Kabul (ANTARA News) - Selama enam bulan pertama 2016 sebanyak 10 jurnalis Afghanistan tewas, menjadikan tahun ini sebagai tahun paling berdarah dalam sejarah media di negara tersebut.

Komite Keselamatan Jurnalis Afghanistan (AJSC), dalam laporan periode Januari hingga Juni pada Senin (11/7), mencatat 54 kasus kekerasan terhadap jurnalis Afghanistan, melonjak 38 persen dari periode yang sama tahun lalu.

Laporan AJSC mengungkapkan, kasus-kasus kekerasan itu meliputi pembunuhan, penangkapan, intimidasi dan penyerangan, yang sebagian besar didalangi oleh orang-orang yang terkait dengan pemerintah Afghanistan.

Laporan tersebut juga mencatat, jumlah kasus kekerasan yang melibatkan kelompok Taliban melonjak dibandingkan tahun lalu. Pemerintah dituding bertanggung jawab atas 21 kasus kekerasan dan Taliban terlibat dalam 16 kasus dari total 54 kasus sejak awal 2016.
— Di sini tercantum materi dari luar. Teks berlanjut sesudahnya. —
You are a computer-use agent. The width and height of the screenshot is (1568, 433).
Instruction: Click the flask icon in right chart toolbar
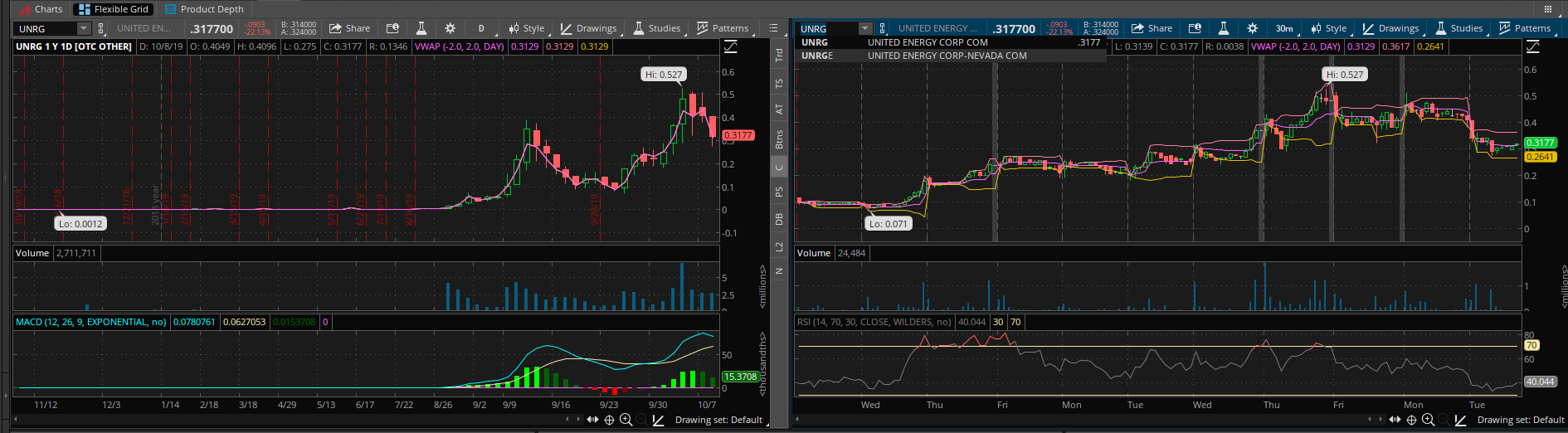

Pada Januari, tujuh jurnalis stasiun televisi Tolo tewas akibat serangan bom bunuh diri Taliban, yang mengklaim serangan tersebut sebagai balasan atas propaganda terhadap mereka.

AJSC juga menyatakan para jurnalis perempuan menghadapi berbagai tantangan berat, dan jumlah mereka kian berkurang di tengah situasi keamanan yang makin mencekam.

"Saat ini, kehadiran perempuan di media umumnya terbatas di daerah perkotaan," kata laporan itu seperti dikutip AFP.

"Perempuan masih memiliki peran lemah dalam kepemimpinan dan sektor pemberitaan, menunjukkan kemunduran atas kehadiran dan kualitas perempuan di media."